The WOC team is always available to help you with your Mark VIe requirements. For more information, please contact WOC.

Frequently Asked Questions

What is IS200TRPGH1ACB?
It is a primary gas turbine trip output board developed by GE under the Mark VIe series.

How does the terminal board function in the trip operation?
The terminal board plays a crucial role in trip operation by controlling the relays that trip the main protection solenoids. These relays are activated based on signals received from the I/O board, which serves as the primary control unit for trip functions.

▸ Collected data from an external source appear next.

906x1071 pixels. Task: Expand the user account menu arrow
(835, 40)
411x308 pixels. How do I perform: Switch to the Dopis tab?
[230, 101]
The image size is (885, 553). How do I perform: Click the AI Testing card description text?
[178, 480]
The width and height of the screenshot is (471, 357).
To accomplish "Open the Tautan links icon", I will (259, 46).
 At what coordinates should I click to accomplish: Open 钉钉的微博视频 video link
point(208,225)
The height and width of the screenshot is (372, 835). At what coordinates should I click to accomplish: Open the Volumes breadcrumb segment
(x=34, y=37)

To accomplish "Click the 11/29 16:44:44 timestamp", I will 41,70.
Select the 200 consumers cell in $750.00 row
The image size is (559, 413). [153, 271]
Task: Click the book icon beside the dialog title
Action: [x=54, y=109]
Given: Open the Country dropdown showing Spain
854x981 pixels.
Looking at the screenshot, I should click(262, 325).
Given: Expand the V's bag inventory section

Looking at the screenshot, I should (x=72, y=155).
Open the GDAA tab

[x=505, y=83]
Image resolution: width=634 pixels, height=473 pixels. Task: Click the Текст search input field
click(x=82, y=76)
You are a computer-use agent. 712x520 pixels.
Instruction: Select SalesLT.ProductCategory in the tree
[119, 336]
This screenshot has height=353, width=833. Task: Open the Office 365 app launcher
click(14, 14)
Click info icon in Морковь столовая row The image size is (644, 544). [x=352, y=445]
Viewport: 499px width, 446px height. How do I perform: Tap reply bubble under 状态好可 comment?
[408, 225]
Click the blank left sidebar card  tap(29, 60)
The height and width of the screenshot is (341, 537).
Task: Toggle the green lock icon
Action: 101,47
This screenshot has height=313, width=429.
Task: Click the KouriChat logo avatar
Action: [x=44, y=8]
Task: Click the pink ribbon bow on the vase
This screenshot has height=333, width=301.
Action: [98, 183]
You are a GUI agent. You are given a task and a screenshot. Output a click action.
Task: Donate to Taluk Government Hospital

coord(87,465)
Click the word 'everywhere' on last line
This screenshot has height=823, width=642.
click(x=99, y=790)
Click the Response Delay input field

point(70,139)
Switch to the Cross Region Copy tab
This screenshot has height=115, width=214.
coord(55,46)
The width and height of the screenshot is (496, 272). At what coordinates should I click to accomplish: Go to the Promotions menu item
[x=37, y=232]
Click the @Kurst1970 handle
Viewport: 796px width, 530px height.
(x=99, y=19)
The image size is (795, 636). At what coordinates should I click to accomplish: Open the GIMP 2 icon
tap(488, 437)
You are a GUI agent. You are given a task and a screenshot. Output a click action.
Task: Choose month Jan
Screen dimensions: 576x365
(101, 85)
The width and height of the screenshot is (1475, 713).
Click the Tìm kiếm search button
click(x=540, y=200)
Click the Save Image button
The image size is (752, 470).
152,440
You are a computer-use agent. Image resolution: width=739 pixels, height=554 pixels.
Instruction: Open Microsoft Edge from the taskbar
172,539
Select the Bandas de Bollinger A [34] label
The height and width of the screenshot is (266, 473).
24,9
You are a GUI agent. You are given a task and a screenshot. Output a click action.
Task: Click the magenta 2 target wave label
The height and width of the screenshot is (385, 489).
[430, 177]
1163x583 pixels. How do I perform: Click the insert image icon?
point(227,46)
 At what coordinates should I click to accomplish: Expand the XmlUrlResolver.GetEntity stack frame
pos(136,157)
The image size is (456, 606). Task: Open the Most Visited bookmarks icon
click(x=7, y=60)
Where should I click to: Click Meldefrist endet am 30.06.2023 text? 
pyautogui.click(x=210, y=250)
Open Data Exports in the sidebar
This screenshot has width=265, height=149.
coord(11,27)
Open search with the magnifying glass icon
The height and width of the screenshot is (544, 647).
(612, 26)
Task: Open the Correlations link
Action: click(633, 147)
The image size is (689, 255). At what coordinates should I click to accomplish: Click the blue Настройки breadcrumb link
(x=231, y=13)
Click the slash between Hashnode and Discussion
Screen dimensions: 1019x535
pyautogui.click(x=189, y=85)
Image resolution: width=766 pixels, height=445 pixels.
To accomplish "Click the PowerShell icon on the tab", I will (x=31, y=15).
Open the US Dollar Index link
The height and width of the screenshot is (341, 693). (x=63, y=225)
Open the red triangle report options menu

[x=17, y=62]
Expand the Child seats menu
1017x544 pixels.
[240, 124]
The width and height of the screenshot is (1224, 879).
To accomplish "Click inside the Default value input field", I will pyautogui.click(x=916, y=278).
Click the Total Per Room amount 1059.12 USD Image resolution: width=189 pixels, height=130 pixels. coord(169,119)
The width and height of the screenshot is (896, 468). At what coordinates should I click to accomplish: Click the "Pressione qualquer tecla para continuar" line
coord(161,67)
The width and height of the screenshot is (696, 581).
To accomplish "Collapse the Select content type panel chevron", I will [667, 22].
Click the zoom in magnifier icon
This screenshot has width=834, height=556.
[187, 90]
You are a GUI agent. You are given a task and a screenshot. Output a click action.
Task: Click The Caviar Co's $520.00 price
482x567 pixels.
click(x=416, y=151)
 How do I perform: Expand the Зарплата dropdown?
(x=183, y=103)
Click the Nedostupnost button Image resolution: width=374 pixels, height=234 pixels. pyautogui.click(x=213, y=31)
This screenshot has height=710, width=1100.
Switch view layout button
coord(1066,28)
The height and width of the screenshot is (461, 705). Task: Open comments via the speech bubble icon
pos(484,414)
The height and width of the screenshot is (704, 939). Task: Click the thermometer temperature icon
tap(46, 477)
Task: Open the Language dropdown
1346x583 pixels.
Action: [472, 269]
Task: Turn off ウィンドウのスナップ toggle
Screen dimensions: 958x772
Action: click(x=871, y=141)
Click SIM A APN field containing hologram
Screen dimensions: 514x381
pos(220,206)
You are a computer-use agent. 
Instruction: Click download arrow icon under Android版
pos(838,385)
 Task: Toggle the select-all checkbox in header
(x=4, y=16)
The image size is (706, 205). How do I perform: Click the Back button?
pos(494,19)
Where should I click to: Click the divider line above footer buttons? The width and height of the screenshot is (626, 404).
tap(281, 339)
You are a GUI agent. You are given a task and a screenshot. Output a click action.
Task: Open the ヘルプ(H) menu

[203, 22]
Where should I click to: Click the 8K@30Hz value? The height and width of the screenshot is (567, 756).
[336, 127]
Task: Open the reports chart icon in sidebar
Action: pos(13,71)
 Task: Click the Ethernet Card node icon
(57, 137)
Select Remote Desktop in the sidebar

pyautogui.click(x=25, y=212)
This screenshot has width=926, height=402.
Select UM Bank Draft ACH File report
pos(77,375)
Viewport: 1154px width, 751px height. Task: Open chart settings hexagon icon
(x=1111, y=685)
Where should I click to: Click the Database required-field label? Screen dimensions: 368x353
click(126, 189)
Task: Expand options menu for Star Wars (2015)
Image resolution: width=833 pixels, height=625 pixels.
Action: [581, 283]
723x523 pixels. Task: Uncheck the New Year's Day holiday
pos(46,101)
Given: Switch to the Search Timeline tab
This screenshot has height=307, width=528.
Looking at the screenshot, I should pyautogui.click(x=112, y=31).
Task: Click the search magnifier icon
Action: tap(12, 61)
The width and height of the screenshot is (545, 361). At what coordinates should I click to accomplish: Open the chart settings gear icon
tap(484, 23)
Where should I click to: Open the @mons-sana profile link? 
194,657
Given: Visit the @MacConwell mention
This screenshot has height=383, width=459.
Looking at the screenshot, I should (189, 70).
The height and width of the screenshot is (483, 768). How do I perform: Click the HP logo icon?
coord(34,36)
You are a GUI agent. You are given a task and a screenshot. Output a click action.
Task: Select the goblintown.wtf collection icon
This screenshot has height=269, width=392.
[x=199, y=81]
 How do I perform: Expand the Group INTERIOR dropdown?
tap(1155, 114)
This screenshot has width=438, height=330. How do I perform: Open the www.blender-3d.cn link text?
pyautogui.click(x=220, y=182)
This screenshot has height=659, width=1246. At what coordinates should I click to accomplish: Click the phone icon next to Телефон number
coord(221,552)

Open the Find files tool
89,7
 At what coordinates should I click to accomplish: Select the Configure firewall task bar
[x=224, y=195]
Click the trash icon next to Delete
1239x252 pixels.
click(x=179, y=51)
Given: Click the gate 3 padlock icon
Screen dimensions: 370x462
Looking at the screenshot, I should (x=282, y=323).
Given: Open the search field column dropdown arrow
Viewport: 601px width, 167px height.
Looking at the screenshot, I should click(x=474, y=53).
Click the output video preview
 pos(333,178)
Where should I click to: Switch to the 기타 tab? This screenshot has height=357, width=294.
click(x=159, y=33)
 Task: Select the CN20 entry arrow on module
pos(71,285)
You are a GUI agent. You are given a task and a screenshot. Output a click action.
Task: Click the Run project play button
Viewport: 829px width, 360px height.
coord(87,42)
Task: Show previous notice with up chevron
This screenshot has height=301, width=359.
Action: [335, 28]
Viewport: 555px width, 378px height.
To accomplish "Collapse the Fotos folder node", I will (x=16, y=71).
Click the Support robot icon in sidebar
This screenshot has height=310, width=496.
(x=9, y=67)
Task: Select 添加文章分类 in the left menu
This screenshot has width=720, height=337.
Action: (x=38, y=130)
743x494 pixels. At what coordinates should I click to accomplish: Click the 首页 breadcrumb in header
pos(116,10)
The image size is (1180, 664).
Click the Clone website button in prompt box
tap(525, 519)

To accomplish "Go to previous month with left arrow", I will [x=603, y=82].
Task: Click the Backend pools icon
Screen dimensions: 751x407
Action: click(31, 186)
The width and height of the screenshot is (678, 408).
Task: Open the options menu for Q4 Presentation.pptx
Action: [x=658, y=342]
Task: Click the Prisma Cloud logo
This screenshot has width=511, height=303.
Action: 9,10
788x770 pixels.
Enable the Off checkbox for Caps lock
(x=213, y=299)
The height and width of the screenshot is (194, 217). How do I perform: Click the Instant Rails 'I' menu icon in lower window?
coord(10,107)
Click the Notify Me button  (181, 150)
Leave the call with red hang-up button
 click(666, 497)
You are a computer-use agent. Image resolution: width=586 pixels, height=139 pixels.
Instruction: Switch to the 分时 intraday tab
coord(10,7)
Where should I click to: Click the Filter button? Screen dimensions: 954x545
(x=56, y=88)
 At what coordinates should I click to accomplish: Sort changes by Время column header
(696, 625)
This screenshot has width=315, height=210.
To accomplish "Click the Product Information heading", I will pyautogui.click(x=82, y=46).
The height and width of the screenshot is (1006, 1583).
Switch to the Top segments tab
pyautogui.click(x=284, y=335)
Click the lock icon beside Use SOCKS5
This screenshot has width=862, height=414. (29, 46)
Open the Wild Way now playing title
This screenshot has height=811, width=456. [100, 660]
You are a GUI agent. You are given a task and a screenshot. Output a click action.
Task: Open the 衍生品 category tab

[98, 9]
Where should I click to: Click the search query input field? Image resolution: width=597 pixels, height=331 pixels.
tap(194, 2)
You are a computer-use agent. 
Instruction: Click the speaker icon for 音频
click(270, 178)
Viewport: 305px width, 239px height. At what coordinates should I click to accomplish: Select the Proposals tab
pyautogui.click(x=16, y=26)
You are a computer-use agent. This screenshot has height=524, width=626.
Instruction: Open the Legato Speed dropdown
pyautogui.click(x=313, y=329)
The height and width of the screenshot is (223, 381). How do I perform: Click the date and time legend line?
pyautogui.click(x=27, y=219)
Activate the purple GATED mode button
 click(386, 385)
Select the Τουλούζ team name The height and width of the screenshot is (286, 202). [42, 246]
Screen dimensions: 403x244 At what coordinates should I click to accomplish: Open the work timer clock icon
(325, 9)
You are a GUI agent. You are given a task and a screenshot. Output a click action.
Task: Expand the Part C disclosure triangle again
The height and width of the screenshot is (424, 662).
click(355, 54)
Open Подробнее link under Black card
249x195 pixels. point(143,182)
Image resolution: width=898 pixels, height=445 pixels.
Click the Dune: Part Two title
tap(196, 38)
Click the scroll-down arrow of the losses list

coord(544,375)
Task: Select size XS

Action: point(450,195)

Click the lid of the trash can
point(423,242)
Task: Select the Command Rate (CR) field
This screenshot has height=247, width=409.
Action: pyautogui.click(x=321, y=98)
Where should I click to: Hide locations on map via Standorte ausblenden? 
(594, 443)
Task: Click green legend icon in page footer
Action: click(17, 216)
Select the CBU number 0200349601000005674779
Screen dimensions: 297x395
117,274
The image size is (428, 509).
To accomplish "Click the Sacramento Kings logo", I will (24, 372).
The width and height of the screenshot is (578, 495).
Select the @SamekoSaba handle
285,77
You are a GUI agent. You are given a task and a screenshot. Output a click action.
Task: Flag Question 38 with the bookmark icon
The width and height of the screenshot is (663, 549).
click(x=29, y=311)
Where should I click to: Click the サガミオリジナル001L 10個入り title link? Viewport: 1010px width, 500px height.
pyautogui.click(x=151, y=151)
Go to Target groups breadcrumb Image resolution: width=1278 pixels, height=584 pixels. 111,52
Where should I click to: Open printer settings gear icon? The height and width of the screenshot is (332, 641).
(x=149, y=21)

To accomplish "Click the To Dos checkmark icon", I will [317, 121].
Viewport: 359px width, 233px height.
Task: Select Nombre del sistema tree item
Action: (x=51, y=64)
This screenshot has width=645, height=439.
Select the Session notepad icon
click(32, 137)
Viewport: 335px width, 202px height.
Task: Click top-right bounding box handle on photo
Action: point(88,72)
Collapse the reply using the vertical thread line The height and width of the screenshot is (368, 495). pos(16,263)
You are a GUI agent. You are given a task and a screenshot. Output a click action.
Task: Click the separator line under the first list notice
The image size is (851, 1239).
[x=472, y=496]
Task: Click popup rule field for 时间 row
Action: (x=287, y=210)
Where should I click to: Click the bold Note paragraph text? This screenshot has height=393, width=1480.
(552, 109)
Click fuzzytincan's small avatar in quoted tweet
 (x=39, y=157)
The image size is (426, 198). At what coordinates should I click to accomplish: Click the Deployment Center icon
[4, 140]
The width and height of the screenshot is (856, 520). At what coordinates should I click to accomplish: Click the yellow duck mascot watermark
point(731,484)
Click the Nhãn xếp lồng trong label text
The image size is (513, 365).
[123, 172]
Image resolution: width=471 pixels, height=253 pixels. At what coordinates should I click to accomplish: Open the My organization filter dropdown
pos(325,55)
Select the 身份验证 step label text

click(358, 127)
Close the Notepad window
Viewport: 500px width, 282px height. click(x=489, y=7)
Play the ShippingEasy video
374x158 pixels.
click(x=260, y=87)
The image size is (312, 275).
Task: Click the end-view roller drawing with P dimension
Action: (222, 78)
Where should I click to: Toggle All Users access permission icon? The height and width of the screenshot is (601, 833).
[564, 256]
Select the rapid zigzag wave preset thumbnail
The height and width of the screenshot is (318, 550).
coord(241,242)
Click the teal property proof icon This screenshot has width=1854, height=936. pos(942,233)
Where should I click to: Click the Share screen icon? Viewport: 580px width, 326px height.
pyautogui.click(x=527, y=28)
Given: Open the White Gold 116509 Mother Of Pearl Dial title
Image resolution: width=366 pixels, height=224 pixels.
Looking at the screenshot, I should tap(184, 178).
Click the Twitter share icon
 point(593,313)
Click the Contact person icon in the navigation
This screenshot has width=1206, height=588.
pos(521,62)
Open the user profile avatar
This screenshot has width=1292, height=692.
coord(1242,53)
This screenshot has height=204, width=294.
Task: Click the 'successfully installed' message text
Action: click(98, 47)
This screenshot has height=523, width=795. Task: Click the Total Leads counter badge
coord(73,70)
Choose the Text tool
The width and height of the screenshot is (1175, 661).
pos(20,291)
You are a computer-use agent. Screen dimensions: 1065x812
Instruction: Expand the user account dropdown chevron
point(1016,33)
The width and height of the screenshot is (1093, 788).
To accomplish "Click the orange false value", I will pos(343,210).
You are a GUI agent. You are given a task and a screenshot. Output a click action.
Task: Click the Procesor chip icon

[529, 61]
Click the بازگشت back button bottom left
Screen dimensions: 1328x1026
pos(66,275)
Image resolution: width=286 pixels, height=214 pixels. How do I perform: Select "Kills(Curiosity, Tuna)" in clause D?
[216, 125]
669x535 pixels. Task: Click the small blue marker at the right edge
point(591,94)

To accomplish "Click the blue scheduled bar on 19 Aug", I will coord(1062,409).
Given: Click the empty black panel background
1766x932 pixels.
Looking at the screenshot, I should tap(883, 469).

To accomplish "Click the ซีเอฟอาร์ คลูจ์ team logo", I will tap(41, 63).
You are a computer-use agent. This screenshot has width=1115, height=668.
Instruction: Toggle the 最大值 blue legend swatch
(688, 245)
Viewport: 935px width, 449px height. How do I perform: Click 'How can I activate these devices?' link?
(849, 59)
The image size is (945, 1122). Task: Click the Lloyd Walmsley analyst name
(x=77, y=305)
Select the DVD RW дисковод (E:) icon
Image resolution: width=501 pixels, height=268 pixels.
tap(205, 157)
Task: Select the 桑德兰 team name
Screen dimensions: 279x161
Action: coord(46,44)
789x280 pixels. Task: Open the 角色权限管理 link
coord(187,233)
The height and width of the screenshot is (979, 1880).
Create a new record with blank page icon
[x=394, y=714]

What is the significance of TMR applications in trip operation?
In Triple Modular Redundancy (TMR) applications, the three inputs to the TRPG terminal board are voted in hardware using a relay ladder logic two-out-of-three voting circuit. This redundancy ensures that trip actions are initiated accurately and reliably, even in the event of a failure in one of the input circuits.

How does the I/O board determine the vote/status of the relay coil contact?
The I/O board monitors the current flow in its relay driver control line to determine the energize or de-energize vote/status of the relay coil contact. By analyzing the current flow, the I/O board can accurately assess the operational status of the relay coil and determine whether it should be activated or deactivated.